[ABOUT THIS EXERCISE]
Take the data below and extract the lines from the one with "Featured (265, 1524)" to the one with "[Tạp chí Doanh", inclusive, exactly as written.

**** EXERCISE MATERIAL ****

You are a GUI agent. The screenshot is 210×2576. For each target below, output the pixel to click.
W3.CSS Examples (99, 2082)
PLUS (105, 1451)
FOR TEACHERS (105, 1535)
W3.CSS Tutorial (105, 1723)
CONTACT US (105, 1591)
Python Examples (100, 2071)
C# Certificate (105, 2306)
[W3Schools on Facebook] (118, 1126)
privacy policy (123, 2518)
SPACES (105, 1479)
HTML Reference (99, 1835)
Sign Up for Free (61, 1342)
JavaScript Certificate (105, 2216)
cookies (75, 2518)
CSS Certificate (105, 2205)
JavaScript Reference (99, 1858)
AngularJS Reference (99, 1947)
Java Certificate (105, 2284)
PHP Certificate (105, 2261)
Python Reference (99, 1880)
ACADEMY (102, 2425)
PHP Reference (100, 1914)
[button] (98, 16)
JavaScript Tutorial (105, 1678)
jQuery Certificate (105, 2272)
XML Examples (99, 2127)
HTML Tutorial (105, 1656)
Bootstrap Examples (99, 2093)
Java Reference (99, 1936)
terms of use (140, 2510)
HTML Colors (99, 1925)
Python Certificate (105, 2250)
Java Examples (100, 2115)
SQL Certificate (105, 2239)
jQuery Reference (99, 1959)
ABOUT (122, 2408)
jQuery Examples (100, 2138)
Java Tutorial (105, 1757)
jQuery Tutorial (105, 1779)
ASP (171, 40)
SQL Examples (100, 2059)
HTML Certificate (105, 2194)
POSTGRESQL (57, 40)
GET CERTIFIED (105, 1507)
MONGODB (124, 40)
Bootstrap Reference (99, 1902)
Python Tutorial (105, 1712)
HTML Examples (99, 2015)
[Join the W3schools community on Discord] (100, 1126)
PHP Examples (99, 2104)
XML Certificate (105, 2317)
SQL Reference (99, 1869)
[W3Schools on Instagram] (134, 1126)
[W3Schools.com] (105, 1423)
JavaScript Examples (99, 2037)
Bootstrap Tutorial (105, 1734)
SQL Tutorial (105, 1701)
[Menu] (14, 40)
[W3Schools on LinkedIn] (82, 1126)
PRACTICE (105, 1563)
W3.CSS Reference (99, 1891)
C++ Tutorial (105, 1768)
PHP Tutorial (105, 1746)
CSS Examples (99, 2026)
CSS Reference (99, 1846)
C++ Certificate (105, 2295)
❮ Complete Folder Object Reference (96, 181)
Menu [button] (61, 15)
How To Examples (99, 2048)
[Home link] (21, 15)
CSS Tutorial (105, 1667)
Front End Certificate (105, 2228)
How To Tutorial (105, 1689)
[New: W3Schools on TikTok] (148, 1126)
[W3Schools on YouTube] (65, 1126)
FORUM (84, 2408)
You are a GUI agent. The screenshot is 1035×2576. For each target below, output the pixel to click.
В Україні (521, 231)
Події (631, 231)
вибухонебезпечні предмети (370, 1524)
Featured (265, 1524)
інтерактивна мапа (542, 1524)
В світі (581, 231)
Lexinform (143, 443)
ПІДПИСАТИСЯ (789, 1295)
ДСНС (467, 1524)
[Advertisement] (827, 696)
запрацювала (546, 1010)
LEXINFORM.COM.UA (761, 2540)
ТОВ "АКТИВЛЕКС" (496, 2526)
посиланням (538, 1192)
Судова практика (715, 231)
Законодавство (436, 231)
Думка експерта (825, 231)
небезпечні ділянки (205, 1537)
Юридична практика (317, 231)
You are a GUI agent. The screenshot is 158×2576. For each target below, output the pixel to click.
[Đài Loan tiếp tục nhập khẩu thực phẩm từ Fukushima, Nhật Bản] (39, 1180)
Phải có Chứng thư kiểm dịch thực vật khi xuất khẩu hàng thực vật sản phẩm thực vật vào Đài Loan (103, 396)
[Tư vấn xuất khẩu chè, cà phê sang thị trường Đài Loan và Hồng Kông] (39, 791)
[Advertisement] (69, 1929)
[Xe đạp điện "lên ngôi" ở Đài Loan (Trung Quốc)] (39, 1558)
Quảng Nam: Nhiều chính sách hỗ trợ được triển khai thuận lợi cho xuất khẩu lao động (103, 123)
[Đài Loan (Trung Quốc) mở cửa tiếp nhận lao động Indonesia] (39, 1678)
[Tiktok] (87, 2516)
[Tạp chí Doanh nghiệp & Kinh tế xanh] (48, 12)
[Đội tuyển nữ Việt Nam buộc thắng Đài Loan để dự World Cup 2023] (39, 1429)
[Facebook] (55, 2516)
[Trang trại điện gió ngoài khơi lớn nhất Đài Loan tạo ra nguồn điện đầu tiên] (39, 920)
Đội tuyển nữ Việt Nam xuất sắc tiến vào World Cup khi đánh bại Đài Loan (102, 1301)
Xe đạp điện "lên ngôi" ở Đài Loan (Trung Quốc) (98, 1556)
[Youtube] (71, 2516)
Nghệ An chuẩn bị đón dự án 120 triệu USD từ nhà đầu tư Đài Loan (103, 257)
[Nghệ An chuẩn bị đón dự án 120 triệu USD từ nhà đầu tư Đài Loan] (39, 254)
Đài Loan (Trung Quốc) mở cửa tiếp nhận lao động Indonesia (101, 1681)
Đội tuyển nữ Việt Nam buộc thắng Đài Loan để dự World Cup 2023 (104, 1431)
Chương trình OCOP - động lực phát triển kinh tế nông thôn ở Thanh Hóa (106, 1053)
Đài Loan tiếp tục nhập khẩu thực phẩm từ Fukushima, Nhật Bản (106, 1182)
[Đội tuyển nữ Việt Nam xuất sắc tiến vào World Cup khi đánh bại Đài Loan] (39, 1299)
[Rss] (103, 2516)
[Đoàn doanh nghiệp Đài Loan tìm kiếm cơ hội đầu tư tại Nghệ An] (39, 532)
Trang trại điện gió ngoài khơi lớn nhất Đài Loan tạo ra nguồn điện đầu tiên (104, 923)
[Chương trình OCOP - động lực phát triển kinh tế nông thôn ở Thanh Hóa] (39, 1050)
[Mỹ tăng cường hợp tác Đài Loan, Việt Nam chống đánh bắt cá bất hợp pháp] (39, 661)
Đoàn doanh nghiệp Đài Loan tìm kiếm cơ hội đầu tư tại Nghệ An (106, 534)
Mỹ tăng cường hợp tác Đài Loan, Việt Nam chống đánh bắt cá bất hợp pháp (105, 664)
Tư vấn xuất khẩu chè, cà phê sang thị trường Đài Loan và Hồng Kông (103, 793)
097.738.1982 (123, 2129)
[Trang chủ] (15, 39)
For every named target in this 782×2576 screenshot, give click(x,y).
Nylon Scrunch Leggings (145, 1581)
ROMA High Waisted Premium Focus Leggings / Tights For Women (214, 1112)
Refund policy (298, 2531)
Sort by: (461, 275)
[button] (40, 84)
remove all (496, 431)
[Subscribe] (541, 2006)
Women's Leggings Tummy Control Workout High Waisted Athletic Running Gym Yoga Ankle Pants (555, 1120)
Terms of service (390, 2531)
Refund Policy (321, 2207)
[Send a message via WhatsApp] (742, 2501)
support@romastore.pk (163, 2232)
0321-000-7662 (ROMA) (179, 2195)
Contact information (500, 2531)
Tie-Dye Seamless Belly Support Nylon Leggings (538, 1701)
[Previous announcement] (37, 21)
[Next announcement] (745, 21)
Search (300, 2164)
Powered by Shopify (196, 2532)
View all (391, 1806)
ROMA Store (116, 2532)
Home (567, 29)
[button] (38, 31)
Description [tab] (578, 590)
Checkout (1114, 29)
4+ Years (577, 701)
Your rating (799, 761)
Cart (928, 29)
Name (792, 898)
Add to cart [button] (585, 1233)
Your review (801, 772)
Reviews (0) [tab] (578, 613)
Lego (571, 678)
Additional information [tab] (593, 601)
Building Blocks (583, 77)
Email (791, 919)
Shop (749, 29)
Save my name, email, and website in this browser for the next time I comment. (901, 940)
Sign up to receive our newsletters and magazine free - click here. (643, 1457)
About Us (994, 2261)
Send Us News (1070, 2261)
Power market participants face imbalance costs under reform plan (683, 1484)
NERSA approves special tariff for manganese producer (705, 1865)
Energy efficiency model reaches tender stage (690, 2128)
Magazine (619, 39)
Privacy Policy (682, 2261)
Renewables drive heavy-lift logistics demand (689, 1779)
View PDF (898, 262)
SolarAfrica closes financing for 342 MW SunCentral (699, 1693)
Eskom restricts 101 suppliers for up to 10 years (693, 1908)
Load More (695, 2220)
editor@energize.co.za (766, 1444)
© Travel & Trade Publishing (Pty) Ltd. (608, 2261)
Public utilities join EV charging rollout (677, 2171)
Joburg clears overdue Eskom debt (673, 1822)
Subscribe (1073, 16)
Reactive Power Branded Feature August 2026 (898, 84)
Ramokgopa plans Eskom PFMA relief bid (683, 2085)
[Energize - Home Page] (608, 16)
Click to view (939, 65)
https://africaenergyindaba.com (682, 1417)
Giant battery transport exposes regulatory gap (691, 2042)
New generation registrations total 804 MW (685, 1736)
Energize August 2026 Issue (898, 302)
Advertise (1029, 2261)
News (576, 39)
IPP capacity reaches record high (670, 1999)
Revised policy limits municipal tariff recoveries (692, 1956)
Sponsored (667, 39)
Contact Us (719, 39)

****

[OUTPUT]
Featured (265, 1524)
інтерактивна мапа (542, 1524)
В світі (581, 231)
Lexinform (143, 443)
ПІДПИСАТИСЯ (789, 1295)
ДСНС (467, 1524)
[Advertisement] (827, 696)
запрацювала (546, 1010)
LEXINFORM.COM.UA (761, 2540)
ТОВ "АКТИВЛЕКС" (496, 2526)
посиланням (538, 1192)
Судова практика (715, 231)
Законодавство (436, 231)
Думка експерта (825, 231)
небезпечні ділянки (205, 1537)
Юридична практика (317, 231)
You are a GUI agent. The screenshot is 158×2576. For each target below, output the pixel to click.
[Đài Loan tiếp tục nhập khẩu thực phẩm từ Fukushima, Nhật Bản] (39, 1180)
Phải có Chứng thư kiểm dịch thực vật khi xuất khẩu hàng thực vật sản phẩm thực vật vào Đài Loan (103, 396)
[Tư vấn xuất khẩu chè, cà phê sang thị trường Đài Loan và Hồng Kông] (39, 791)
[Advertisement] (69, 1929)
[Xe đạp điện "lên ngôi" ở Đài Loan (Trung Quốc)] (39, 1558)
Quảng Nam: Nhiều chính sách hỗ trợ được triển khai thuận lợi cho xuất khẩu lao động (103, 123)
[Đài Loan (Trung Quốc) mở cửa tiếp nhận lao động Indonesia] (39, 1678)
[Tiktok] (87, 2516)
[Tạp chí Doanh nghiệp & Kinh tế xanh] (48, 12)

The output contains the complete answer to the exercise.